On the way down to Oxnard to pick up Jackson from a sleepover Sunday morning I was going back and forth between Patton Oswalt’s Finest Hour and Aziz Ansari’s Intimate Moments for a Sensual Evening, and by the time I got to Jackson’s friend’s house I had tears running down my cheeks from laughing. So when Jackson got into the car I was all, You have to listen to this! It’s so funny!
I often forget that Jackson’s not 30 years old, and then I’m lunging for the power button to turn off something that I only that second realized is completely inappropriate for someone who’s actually 10. Fortunately, we were only about four blocks away from his friend’s house (i.e., before he heard anything that would change his life for the worse) when Jackson paused my iPod and said, “Mom, I saw Britney Spears yesterday.”

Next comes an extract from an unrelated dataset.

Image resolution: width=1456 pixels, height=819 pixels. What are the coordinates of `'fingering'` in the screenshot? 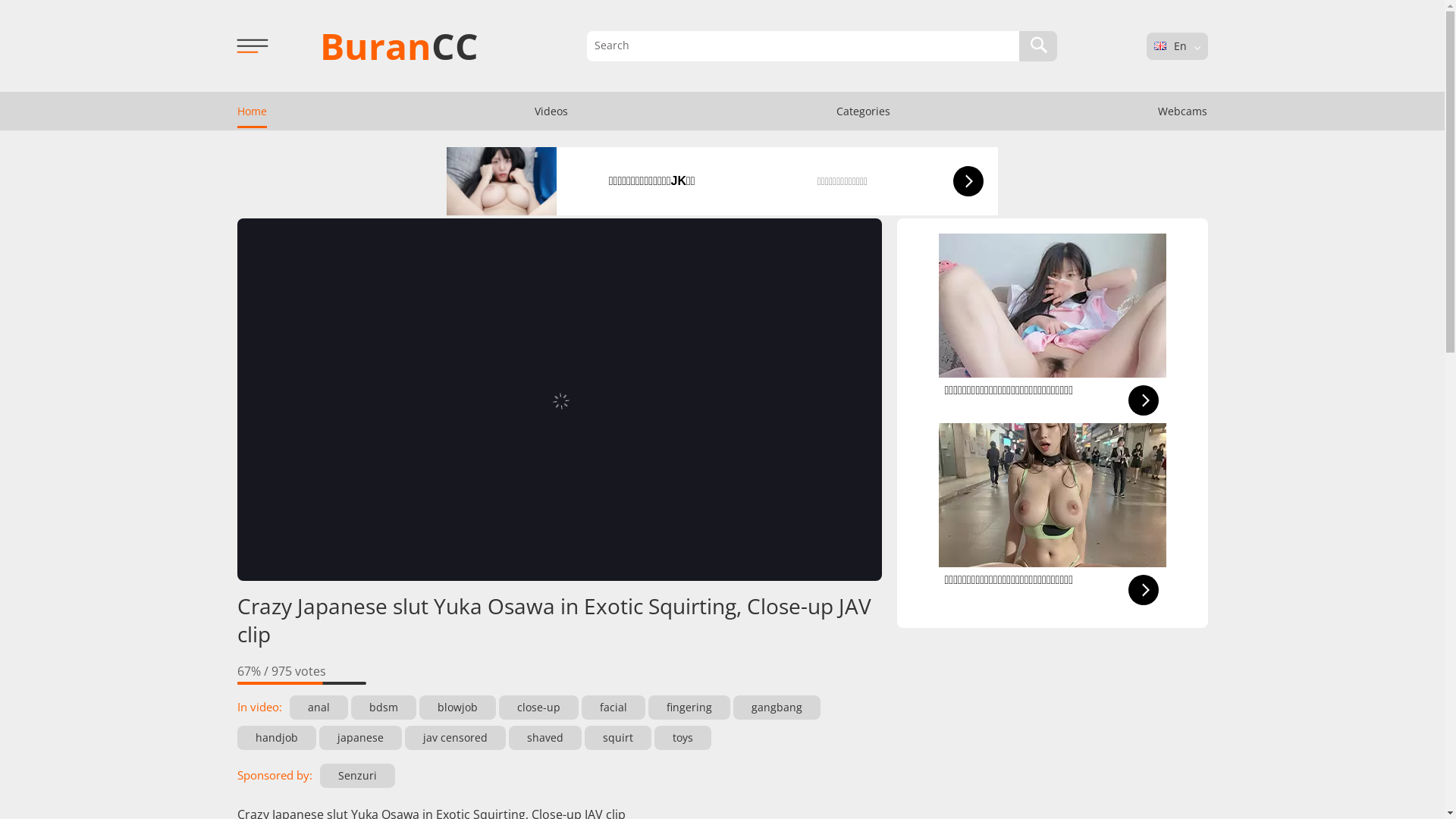 It's located at (687, 708).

Me, of course, I was thinking, Sure, you saw somebody who looked just like Britney Spears, ha ha, put Aziz back on. So I said, “Oh, really? Hm.”
But he insisted. “Mom, I’m not kidding. I saw Britney Spears. She brought her kids to the trampoline place.” And then I remembered that we live in Southern California, and that Britney probably lives somewhere in the Valley and has two little boys who would totally want to spend their Saturday afternoon at a place filled with trampolines. I pictured Britney chugging a Big Gulp, kicking off her Uggs, and jumping right in until somebody got a black eye or hit their chin and bit off the tip of their tongue.

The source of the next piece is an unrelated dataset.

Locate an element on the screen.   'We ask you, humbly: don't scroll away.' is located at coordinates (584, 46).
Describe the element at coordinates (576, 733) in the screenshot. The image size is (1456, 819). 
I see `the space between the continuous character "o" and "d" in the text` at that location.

I wasn’t sure what else to say. It’s not every day Jackson sees a celebrity so I thought it would be polite to be interested.
“What was she wearing?”
“Some green bathrobe thing.”
“Uh, hmm. A bathrobe? Did she jump on the trampolines?”
“No, all the parents were standing around her. She had four bodyguards. I know they were bodyguards because they had those curly wire things coming out of their ears.”
I knew that was the end of the conversation because then he put Aziz back on and we didn’t talk the rest of the way home.